Despite these roadblocks, work has been underway at Intel’s behest to prime Knights Landing clusters for beefier Hadoop/MapReduce and machine learning jobs at one of its parallel computing centers at Indiana University.
According to Judy Qiu, associate professor of intelligent systems engineering in IU’s computing division, it is not off-base to find Knights Landing and Hadoop to be strange bedfellows. However, Intel approached the center to see what data analysis jobs might be a fit—and how to tune them for high performance across many cores.
Hadoop’s reliance on Java and Intel’s libraries on C++ are just one of several non-starters for the HPC processor running Hadoop. This is where Qiu’s team started working, beginning with a distributed framework based on Intel’s DAAL analytics libraries designed for high performance data analysis on a single node. They then cobbled together layers for data transformation and copying that could speak both HPC and analytics and meshed together the programming environment into a hybrid C++ and Java base.
Harp-DAAL has two levels. At the top it runs a group of Harp mappers, which extend Hadoop’s Java mapper. Unlike traditional MapReduce matters, Harp’s holds data in memory and invokes a collective communication operations among different mappers. At the bottom, the C++ kernels use multi-threading (OpenMP, etc) for hardware utilization.
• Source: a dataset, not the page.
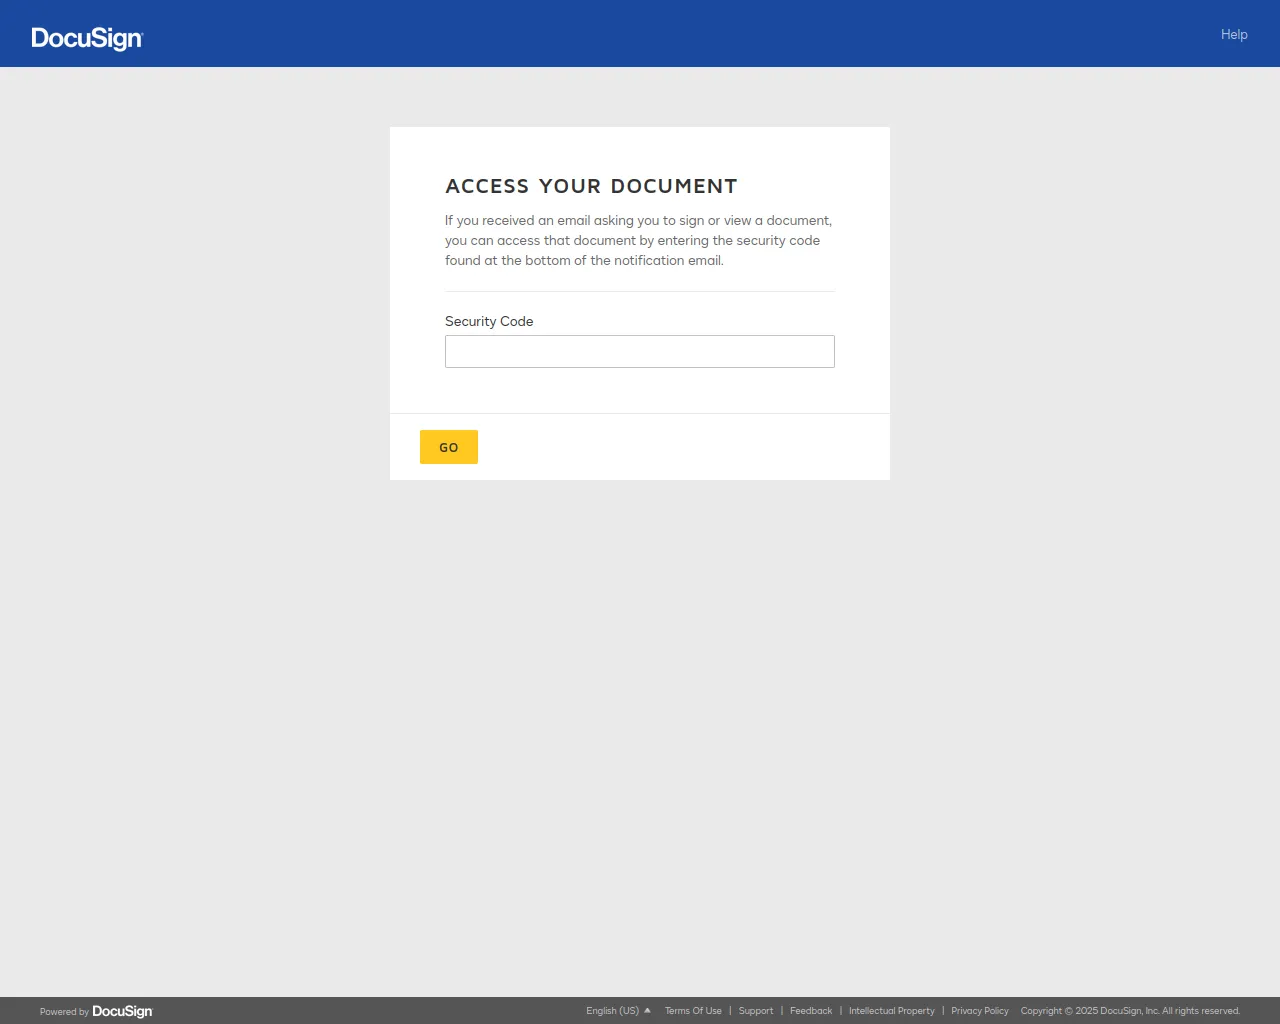Click the footer DocuSign logo
1280x1024 pixels.
point(122,1011)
Qiu says they are still working on understanding the scaling and efficiency of this approach.
The IU team ran several benchmarks to highlight HPC performance on data analysis, including a test across a 64-node InfiniBand connected cluster at the parallel computing center equipped with the 68-core variant of Knights Landing.
The full results can be found here but among those, the most impressive are 15-40X performance over Java-based Hadoop in Spark running on standard X86 Hadoop clusters. Core to this was DAAL working with Harp—an open source project developed at IU that is a plug-in for native Apache Hadoop and provides the high performance communication library that works alongside DAAL.
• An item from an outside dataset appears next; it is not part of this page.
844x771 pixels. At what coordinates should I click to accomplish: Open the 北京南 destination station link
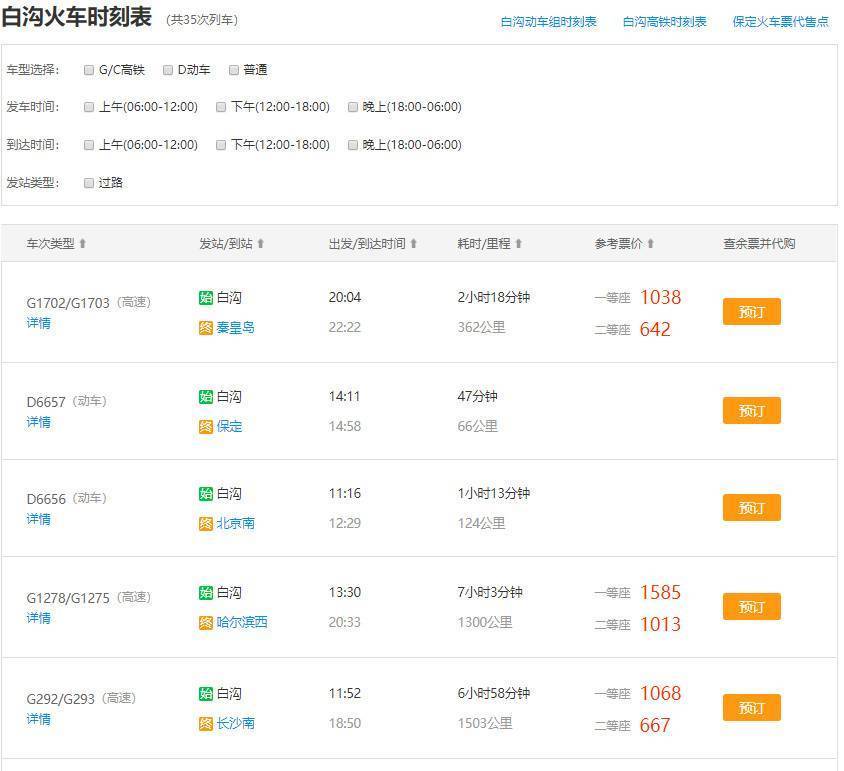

“Many machine learning applications can be implemented with MapReduce-like interfaces with significantly boosted performance by scaling up. Through evaluating computation and communication-bounded applications, Harp-DAAL combines advanced communication operations from Harp and high performance computation kernels from DAAL. Our framework achieves 15x to 40x speedups over Spark-Kmeans and 25x to 40x speedups to Spark-ALS. Compared to NOMAD-SGD, a state-of-the-art C/C++ implementation of the MF-SGD application, we still get higher performance by a factor of 2.5,” says Qiu.
Qiu says that it is now practical for supercomputing centers to use HPC nodes for data analytics when required with the framework, which is available on GitHub. The next step will be to provide comparisons between Haswell and GPU nodes on the same benchmarks in addition to broadening the range of applications on top of Hadoop.